関さんは立教の社学の専任教員で、私の教え子が何人か今現在所属するゼミの指導教員だったりします。
で、檜枝岐村の観光の変遷を書いているんですが、驚いたのは、
>村を守るために「村外者に土地を手放さない」という申し合わせがあるから、リゾートブームの頃にも村外資本は入れていない。住むところがないから、よその土地からの移住は難しい。伝統を守る観光の村づくりは、村の子どもたちが戻りたい村づくり、戻れる村づくりとイコールなのである。

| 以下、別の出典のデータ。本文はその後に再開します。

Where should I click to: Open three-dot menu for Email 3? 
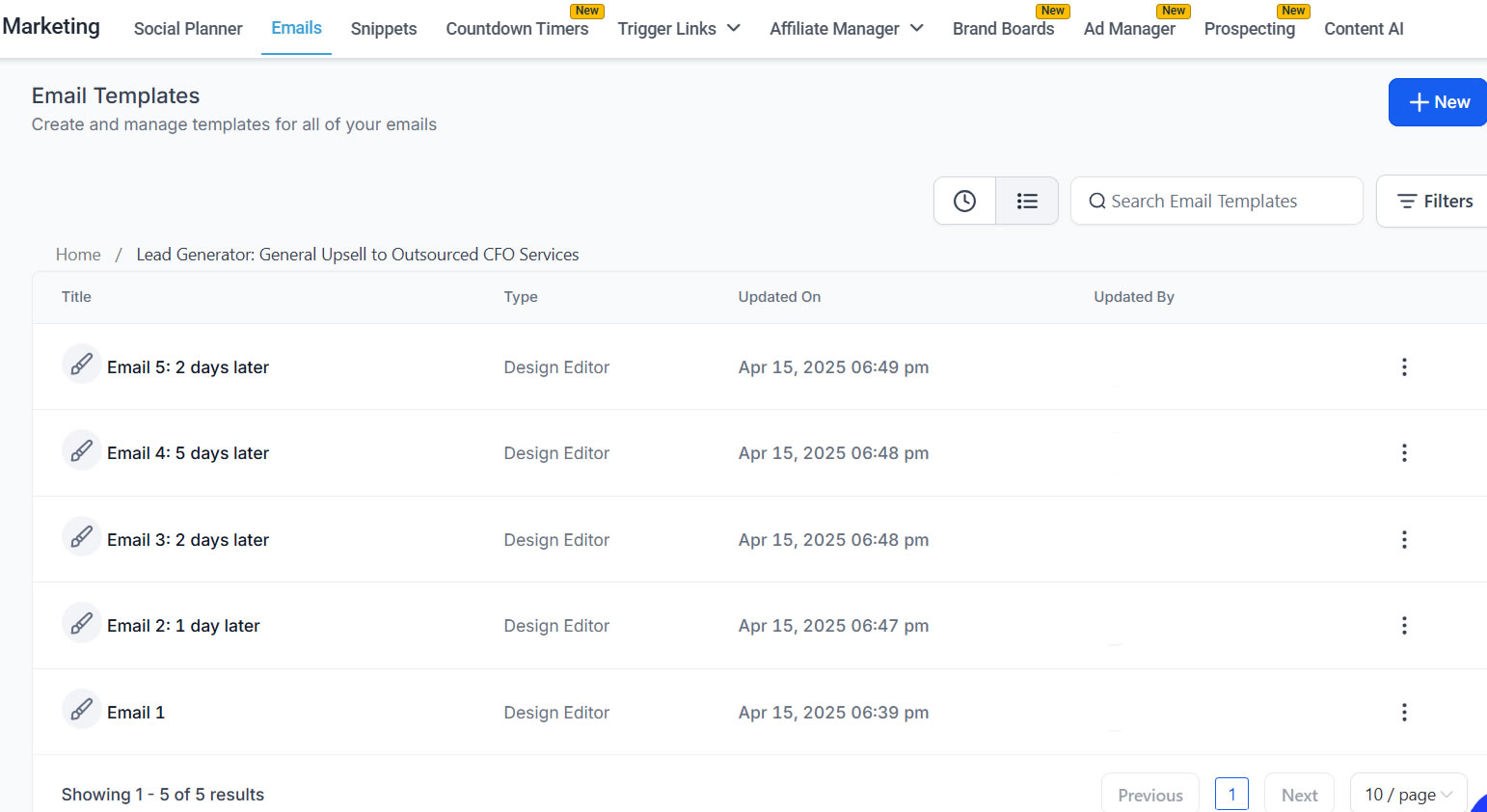(1404, 540)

というように、ローカル以外に不動産を売らない日本の田舎の悪習(と私は思います)を持ち上げていること。
私のゼミが伊豆大島を調査した際にも、島に移住したくても不動産を売ってもらえないので過疎高齢化に拍車がかかっているとう問題がすぐに聞き取りで出て来たし、いわゆる地域振興を経営学の視点から見る研究者で、「よそものが移住しやすいこと」の大事さを指摘しない人は管見の限り居ないんですが・・・。
神山町や海士町など、今もてはやされている過疎地振興事例で(税金をドバドバ入れてるにしても)成功例とされているのは、外部からいかに人を呼んで定住させるかに腐心してますよ。

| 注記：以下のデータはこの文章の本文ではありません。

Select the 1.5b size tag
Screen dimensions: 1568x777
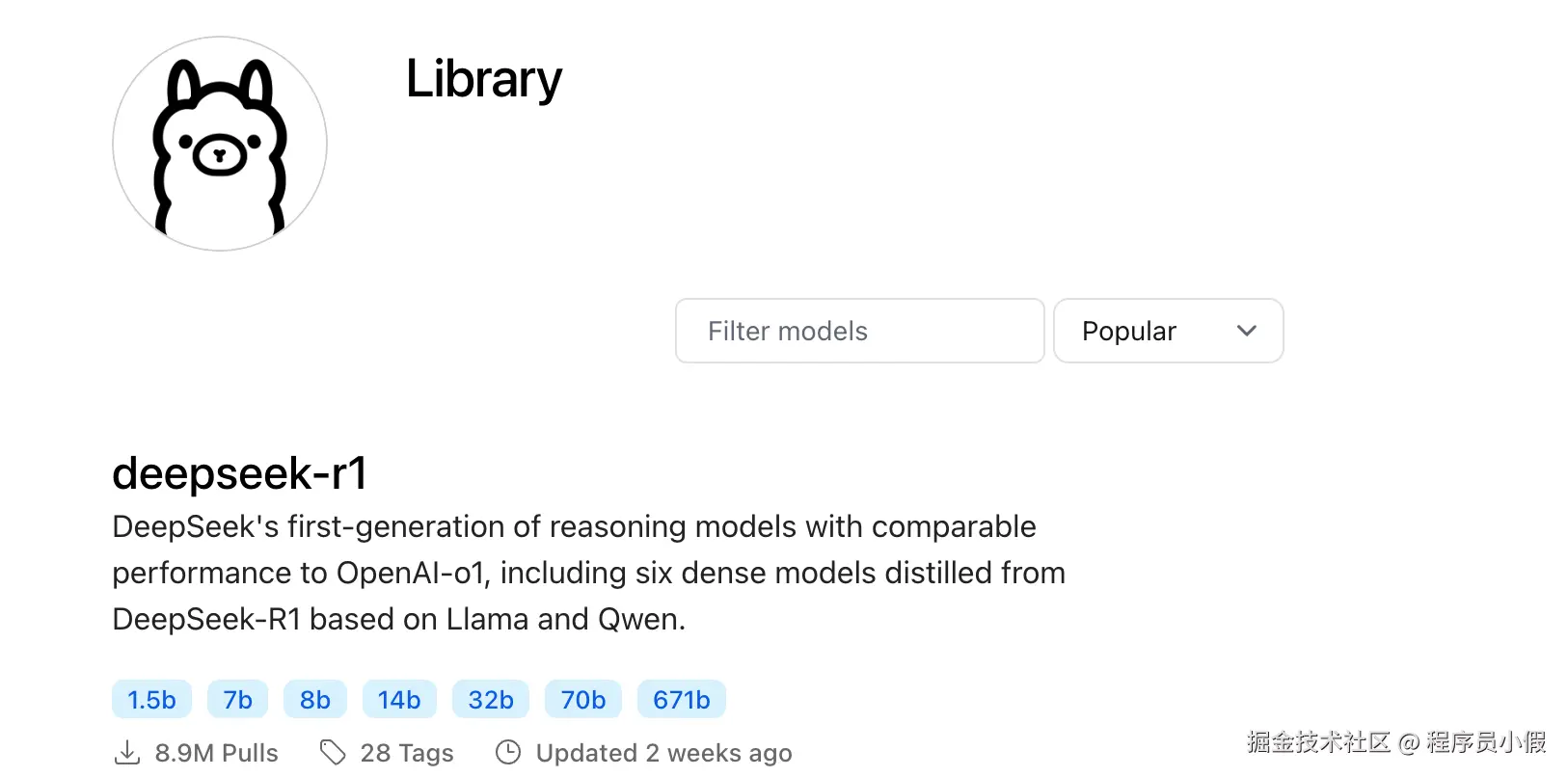point(151,700)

で、檜枝岐村の公式ウェブサイトの人口動態のページをチェックしたら
「特に近い将来の労働力や出生数を最も期待される年齢層である20歳から24歳までの人口が、ここ5年間で3分の1以下に激減しており、今後ますます少子高齢化に拍車がかかることが懸念されます。」
だめじゃん。終わってるじゃん。
檜枝岐は観光地としてはかなりブランド力が高いとこですが、それでもローカルの人材だけでやってればこうなるってことですよ。関さんは環境社会学が専門なので、ゼニカネのことはあまり明るく無いのでしょうが、それにしても、そこは褒めるとこじゃないよなって思いました。